The agency that regulates water use wants to set a series of public meetings to determine if there is any way to prevent a repeat of this month's dry wells and rash of sinkholes after berry farmers pumped relentlessly to protect their crops.
The governing board of the Southwest Florida Water Management District may set the first date of the public workshop at its meeting this morning in Brooksville.
The board meeting begins at 9 a.m. at the district headquarters on U.S. 41 south of Brooksville.
The board will also receive a lengthy report on the pumping that took place during a prolonged series of freezing nights that caused groundwater levels to plummet.
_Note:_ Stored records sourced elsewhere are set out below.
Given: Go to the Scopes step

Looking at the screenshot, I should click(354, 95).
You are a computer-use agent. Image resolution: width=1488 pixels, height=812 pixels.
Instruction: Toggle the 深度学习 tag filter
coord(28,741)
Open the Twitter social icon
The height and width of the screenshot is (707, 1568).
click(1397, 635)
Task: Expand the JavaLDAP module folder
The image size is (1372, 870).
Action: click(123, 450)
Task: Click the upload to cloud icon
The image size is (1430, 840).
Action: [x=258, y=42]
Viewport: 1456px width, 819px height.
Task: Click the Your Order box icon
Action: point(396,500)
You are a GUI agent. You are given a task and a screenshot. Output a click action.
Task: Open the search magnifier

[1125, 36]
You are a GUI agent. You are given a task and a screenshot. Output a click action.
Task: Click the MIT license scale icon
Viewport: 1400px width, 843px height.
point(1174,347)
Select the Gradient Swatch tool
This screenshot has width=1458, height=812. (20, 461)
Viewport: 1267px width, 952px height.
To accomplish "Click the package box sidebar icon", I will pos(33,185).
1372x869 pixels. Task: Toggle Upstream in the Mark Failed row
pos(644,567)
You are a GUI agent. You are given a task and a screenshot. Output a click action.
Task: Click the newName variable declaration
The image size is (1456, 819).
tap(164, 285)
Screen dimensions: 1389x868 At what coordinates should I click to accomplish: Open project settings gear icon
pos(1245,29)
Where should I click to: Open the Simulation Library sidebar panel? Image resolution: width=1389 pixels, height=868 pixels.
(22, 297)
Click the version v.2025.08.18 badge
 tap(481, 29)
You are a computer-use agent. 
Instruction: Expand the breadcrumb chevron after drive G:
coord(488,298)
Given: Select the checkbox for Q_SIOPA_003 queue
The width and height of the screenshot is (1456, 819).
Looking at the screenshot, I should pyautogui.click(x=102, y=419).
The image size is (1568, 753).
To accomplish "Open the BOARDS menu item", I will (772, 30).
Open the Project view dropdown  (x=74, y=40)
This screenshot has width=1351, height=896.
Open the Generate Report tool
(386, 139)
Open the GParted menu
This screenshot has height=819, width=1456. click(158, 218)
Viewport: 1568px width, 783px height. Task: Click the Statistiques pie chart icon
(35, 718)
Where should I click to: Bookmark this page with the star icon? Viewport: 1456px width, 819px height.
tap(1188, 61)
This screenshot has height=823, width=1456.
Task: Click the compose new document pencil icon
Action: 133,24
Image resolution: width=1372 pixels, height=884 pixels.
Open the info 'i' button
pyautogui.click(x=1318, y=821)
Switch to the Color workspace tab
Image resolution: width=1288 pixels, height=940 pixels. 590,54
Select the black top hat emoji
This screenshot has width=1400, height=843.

The falling groundwater - 60 feet in some places - dried up private wells and is suspected of triggering scores of sinkholes and depressions, including one that shut down three of four lanes of Interstate 4 for four days.
The water management district issues pumping permits for strawberry farmers, including how much can be pumped in 24 hours to coat the crops in a layer of ice to protect plants and berries from freezing.
Those limits, based on recommendations by researchers at the Institute of Food and Agricultural Sciences at the University of Florida, say berry farmers need 6,800 gallons an hour for each acre of berries.
Farmers mined millions of gallons from the aquifer during nearly a dozen freezing nights.
The water management district wants to explore whether there are alternatives to pumping as crop protection.